Million Dollar Baby (2004)
Premise: Frankie Dunn (Clint Eastwood) is a trainer and gym owner. He's one of the best trainers in the biz, but he protects his fighters away from the title match. Scrap (Morgan Freeman), his long-suffering best friend and a former boxer himself, helps Frankie run the gym. Maggie Fitzgerald (Hilary Swank) shows up one day begging to be trained, and, while Frankie refuses (he doesn't train girls), Scrap sees something in her and sticks it out until Frankie comes around.
I really don't want to give too much away, but it's hard not to write one lengthy plot description for this one.
You know why? Because it's a plot driven movie. Even more than that, though, it's a character driven movie. Developing characters is the most important thing in Paul Haggis' screenplay. He never lets you down with any of them - never relying on clichés or plot contrivances to get you through. But what a plot it is. I'm very nervous about giving a single aspect of it away, and, as much as I'll try not to, I warn you now that something might slip.
Remember when I said that Eastwood should direct everything? I wasn't wrong. If anyone looks back to when the septuagenarian was on Rawhide or making spaghetti westerns, no one could say that they saw him coming. Yet here he is. Eastwood tells his stories simply, with beautifully framed shots and the best use of lighting I've seen in a really long time. He takes time to develop his characters, along with the brilliant screenplay, always pacing himself, always pacing his audience for the best natural reaction.
I think that's what he's really concerned with. In a movie about how unnatural boxing really is, Eastwood tells a story about the natural bonds that develop between different people without the faintest whiff of sexuality.
And his score. His elegant, bare bones score will be the death of me. There's this part in the beginning of the second act where an envelope goes in a box. There is no dialogue, and I was in absolute tears. Hot pricking tears, and, in my head I started saying, "I'm sorry, Clint Eastwood." I don't know why, except maybe because I knew he intended to break my heart, and I thought I could maybe apologize my way out of it.
If you don't already know the end of this movie, stay that way until you see it.
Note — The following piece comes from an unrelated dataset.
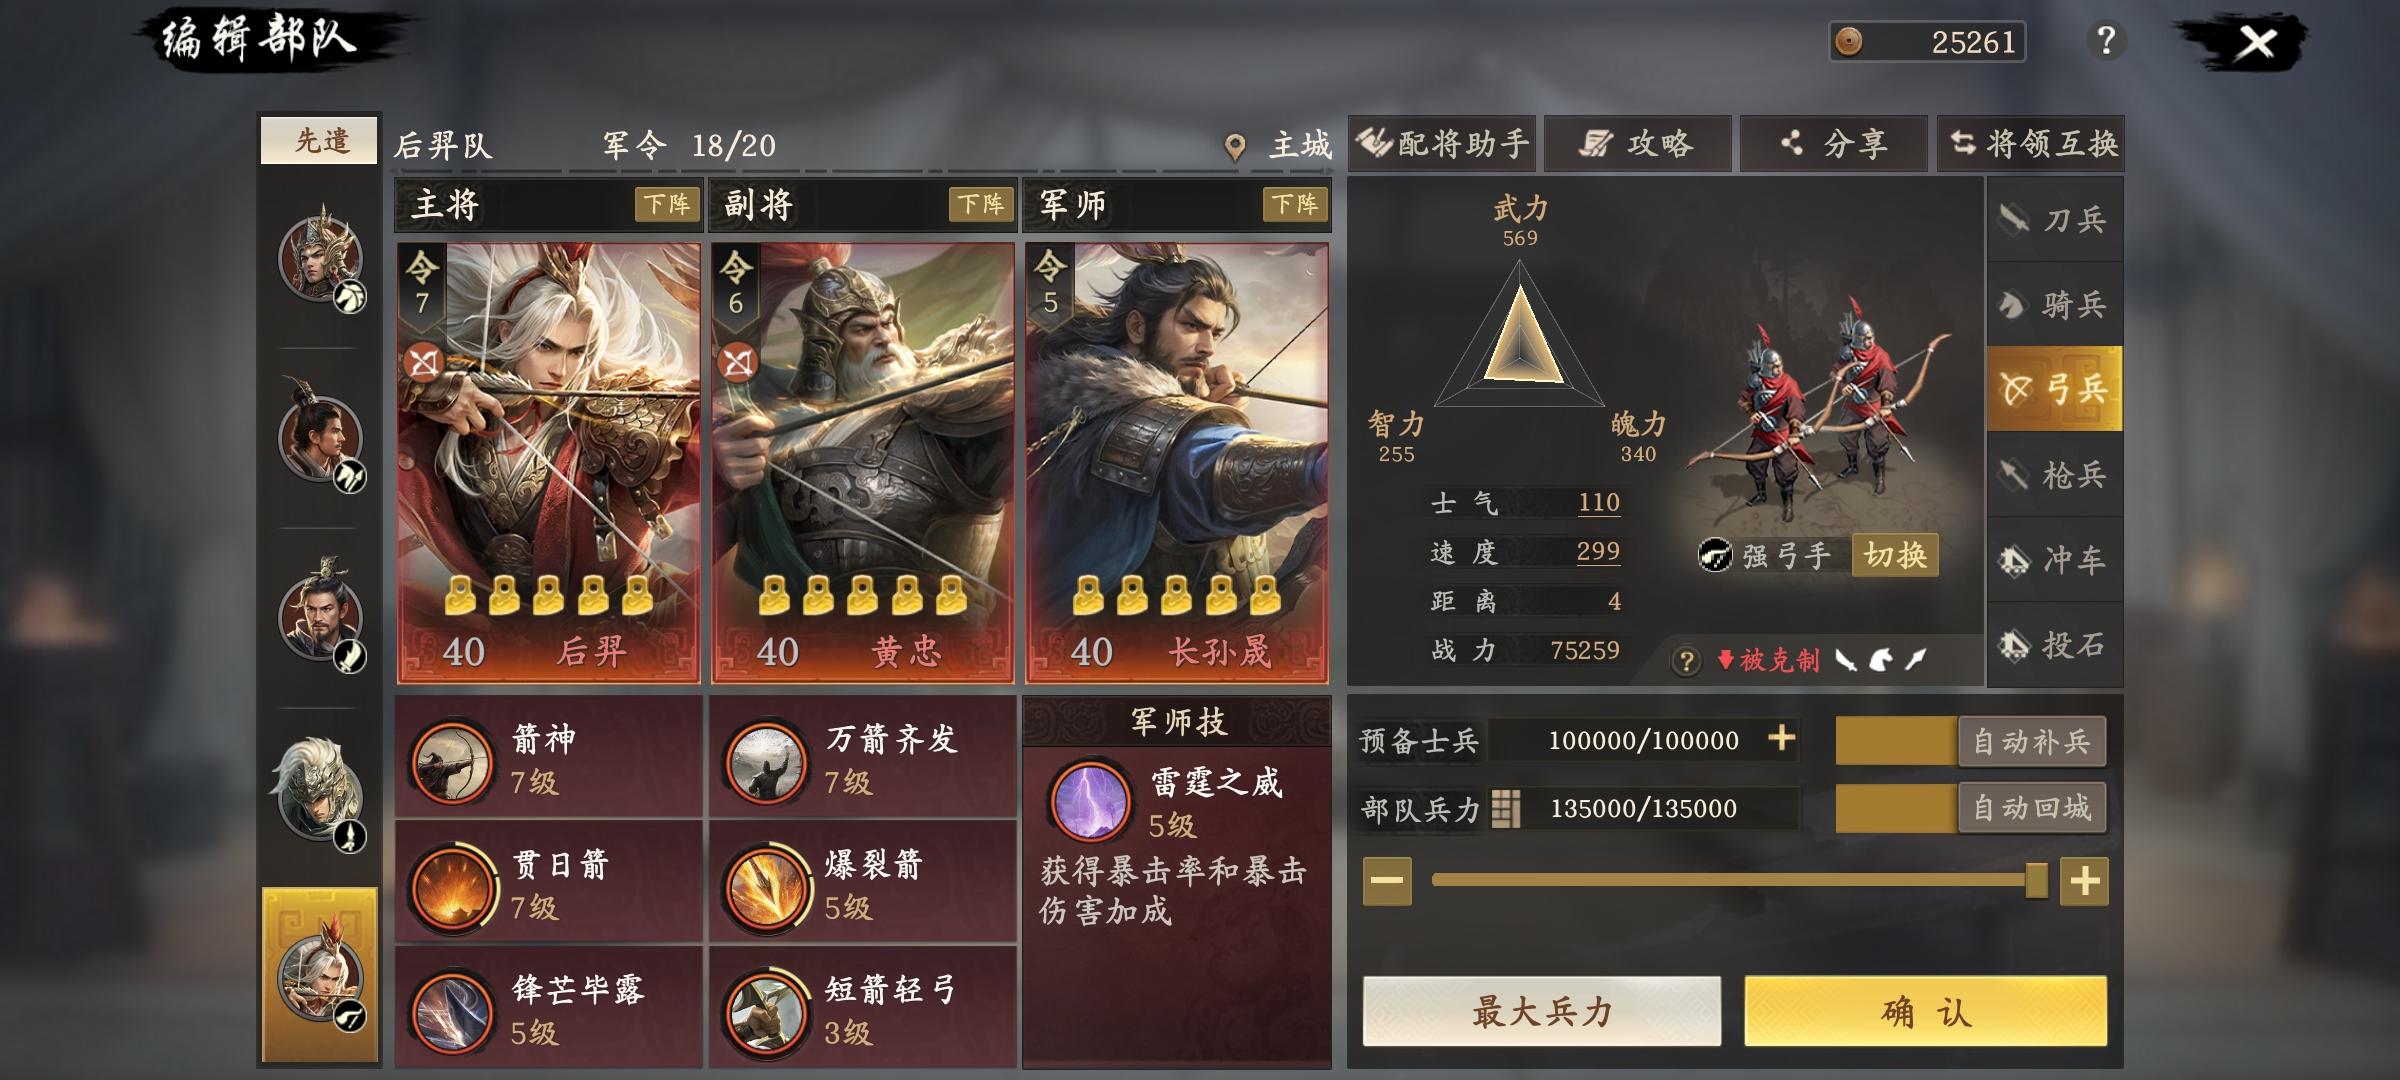Select the 短箭轻弓 skill icon
2400x1080 pixels.
pyautogui.click(x=766, y=1012)
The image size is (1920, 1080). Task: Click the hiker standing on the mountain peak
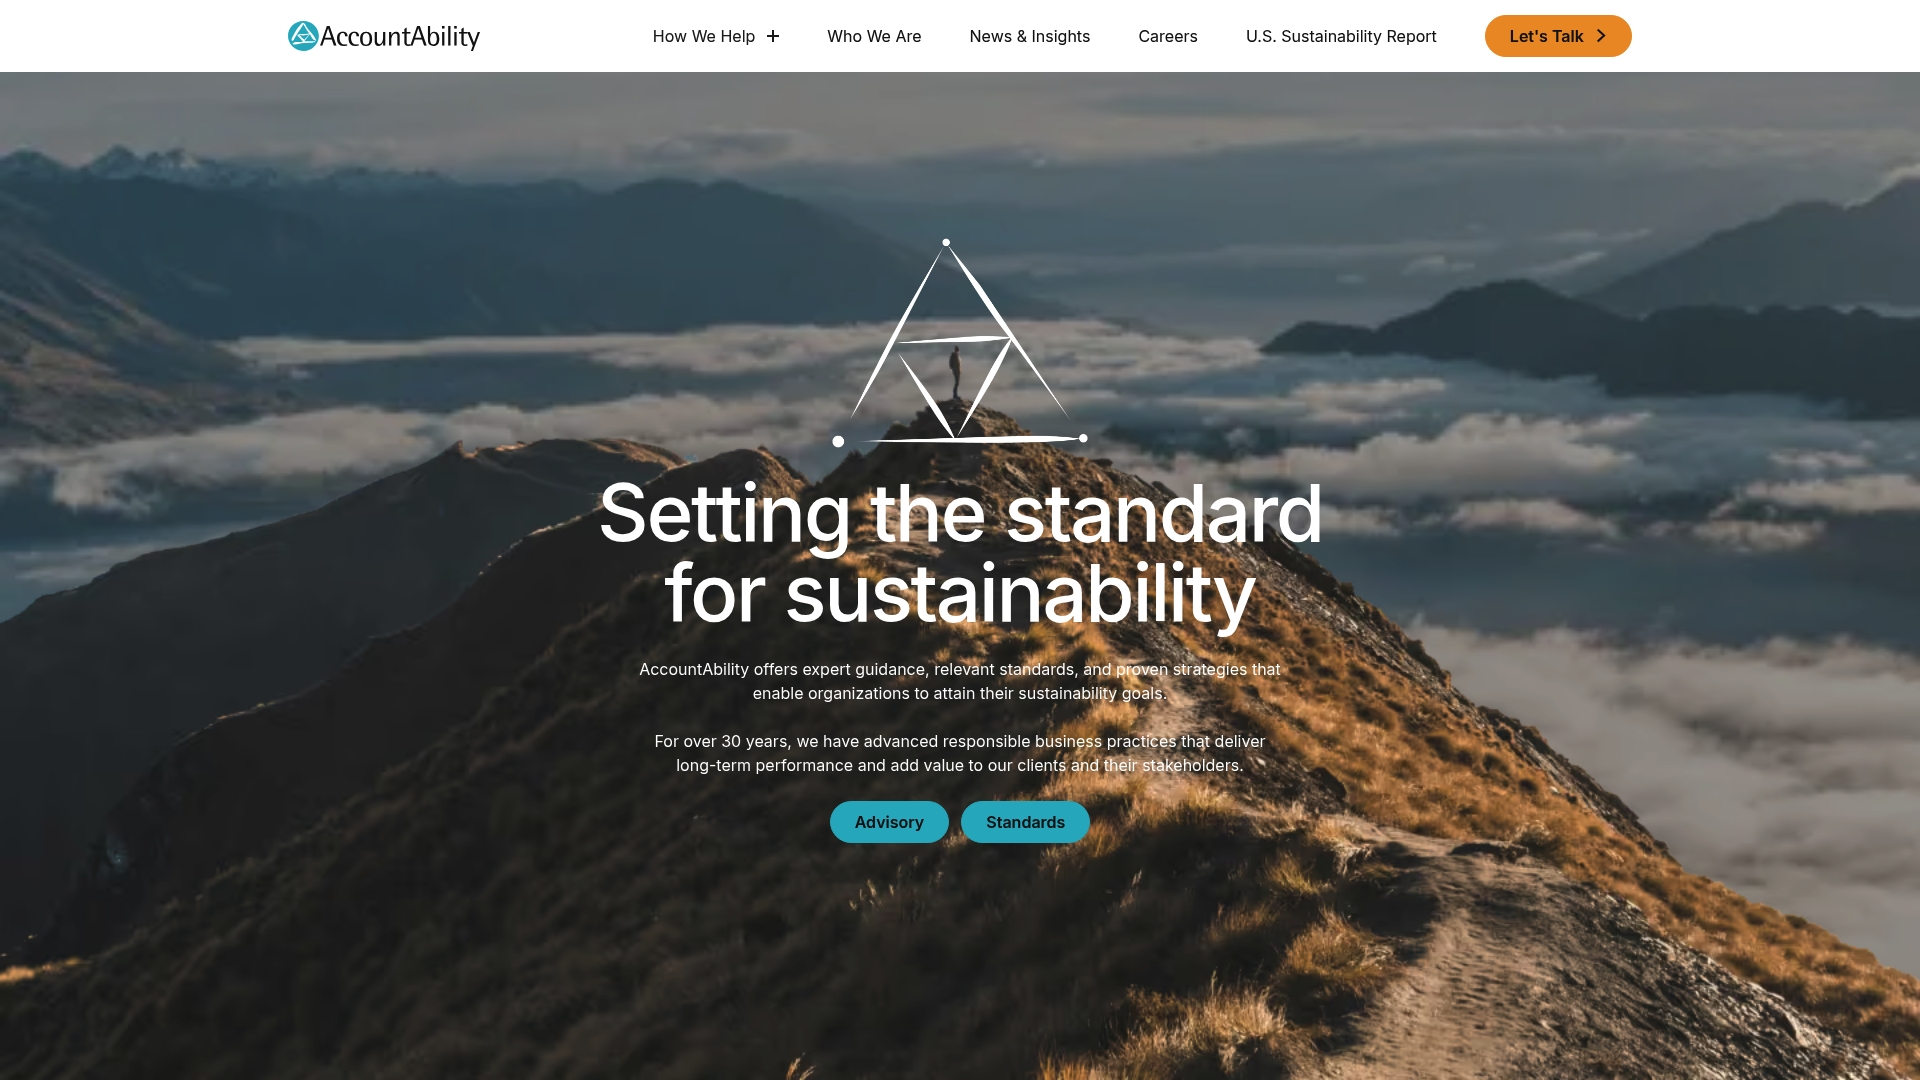click(x=956, y=372)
I will tell you, though, that there's a single shot in the top of the third act with Scrap and Maggie, and I swear he gives it all away right then. Eastwood always struck me as one to breast his cards, but he allows you a tiny peek right at that moment. I tell you, I started to cry then, and I didn't stop until after the credits had rolled.
Of course, by then the hot stinging tears were gone and replaced by cooler ones than ran down my cheeks, and I refused to wipe away. At that point I felt resigned to my fate.
Somehow, magically, despite my crying, by the time I walked out of the movie theatre I had the biggest grin on my face, and nothing could take it away. I felt peaceful and driven and lifted. I don't know if God will speak to you through this film, but I think it's worth your money to find out. In fact, I think it's worth your money anyway.
Swank does her best impersonation of a great actress here. She's as plucky and quietly sad as the script requires but no more. I've yet to be sold on her as an actress (I could never bring myself to see Boys Don't Cry), but I know she's smart enough to make something worthwhile out of herself. Maggie was 31 when the movie started and much too old to be starting out as a fighter. I knew that Swank understood exactly how Maggie felt in that situation, and I believe she's the only actress who could bring that to the role.
Freeman serves as much as the movie's emotional core as he does as its narrator. It's astonishing to see how much he and Eastwood have aged since Unforgiven, but Freeman never stops giving. That's his true talent. And he's got a great voice for narration.
As an added bonus, my immense pleasure in seeing this film was doubled when Jay Baruchel appeared on screen. I love Baruchel! He should assuredly be in many more things, and I know he was dutifully pleased to be given this chance.
Another solid movie that is easily one of last year's best, and better, for going back to a kind of filmmaking long forgotten. A+
P.S. Rideau Famous Players had the gall to close the curtains before the credits stopped rolling and then turn them off before they were done. Annoyed.